Il deputato di FI avrebbe intascato una somma complessiva di 12mila euro. Coinvolti anche i vertici dell’ente beneficiario di fondi regionali.
Caltanissetta – Un’operazione della Procura nissena ha investito il parlamentare regionale di Forza Italia Michele Mancuso, per il quale è stata avanzata richiesta di arresti domiciliari insieme ad altri quattro soggetti. L’indagine riguarda presunte irregolarità nell’erogazione di risorse pubbliche e il versamento di denaro per ottenere favori istituzionali. Sarà il giudice per le indagini preliminari a decidere se accogliere le misure cautelari richieste.
L’ipotesi investigativa coordinata dal procuratore capo Salvatore De Luca delinea il presunto meccanismo corruttivo: il deputato avrebbe intascato in tre momenti distinti, tra la fine del 2024 e maggio 2025, una somma complessiva di 12mila euro. In cambio, avrebbe agevolato un’associazione di San Cataldo per l’ottenimento di quasi centomila euro di contributi regionali ufficialmente destinati all’organizzazione di manifestazioni artistiche nel territorio provinciale.
Le risorse pubbliche in questione, 98mila euro, furono autorizzate attraverso una disposizione legislativa regionale approvata nell’estate del 2024. Ma secondo gli investigatori, dietro l’apparente legittimità formale si nascondeva un doppio livello di illecito: da una parte il pagamento sotto banco al parlamentare per influenzarne l’operato, dall’altra la creazione di documentazione contabile artificiosa.
Oltre al deputato, sono finiti nel mirino degli inquirenti Lorenzo Gaetano Tricoli e tre figure di vertice dell’ente no-profit coinvolto: Ernesto Trapanese, Manuela Trapanese e Carlo Rizioli. Questi quattro sono accusati del reato speculare a quello contestato a Mancuso, ovvero di aver corrotto un pubblico ufficiale. A loro e a un quinto soggetto, Eugenio Bonaffini (l’unico per cui non è stata chiesta la custodia cautelare), viene inoltre imputata la truffa aggravata nei confronti dell’amministrazione regionale siciliana.
L’accusa si fonda sulla presunta falsificazione di documenti fiscali presentati alla Regione per giustificare l’utilizzo dei fondi concessi. Gli investigatori hanno quantificato in 49mila euro l’ammontare delle spese fittizie certificate attraverso fatture non corrispondenti a prestazioni realmente eseguite. Il magistrato inquirente ha già disposto il blocco di 69.496 euro sui conti degli indagati, ritenuti il guadagno illegittimo derivante dall’intera vicenda.
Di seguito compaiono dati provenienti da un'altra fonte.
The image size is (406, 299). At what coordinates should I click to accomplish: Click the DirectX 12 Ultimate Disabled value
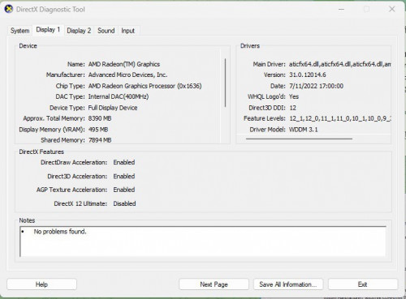[x=124, y=203]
Quest’oggi le operazioni sul campo hanno visto impegnati sia gli investigatori della Mobile nissena che specialisti del Servizio Centrale Operativo della polizia di Stato proveniente dalla Capitale. Tutti gli indagati hanno ricevuto la convocazione formale per sottoporsi all’interrogatorio preventivo previsto dalla legge. Parallelamente sono scattate ispezioni in vari luoghi, inclusi gli spazi di lavoro del deputato regionale, con l’acquisizione di documentazione e il congelamento delle somme sotto sequestro.
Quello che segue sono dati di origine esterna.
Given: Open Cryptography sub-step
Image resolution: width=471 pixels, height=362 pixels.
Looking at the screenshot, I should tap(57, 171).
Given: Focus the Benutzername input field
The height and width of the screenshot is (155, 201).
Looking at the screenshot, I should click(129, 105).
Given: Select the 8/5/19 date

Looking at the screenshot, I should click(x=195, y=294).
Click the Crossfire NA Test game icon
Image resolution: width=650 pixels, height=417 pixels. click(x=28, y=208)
Il responsabile dell’ufficio inquirente, Salvatore De Luca, ha voluto chiarire alcuni aspetti procedurali e sostanziali dell’inchiesta. Ha ribadito che allo stato attuale sussiste soltanto un provvedimento di sequestro patrimoniale e che tutti gli indagati godono della presunzione di non colpevolezza fino a eventuale sentenza definitiva. Ha inoltre fornito l’elenco completo dei nomi coinvolti per dissipare possibili fraintendimenti mediatici, specificando con fermezza che l’inchiesta non tocca altri esponenti dell’Assemblea Regionale Siciliana provenienti dal collegio di Caltanissetta.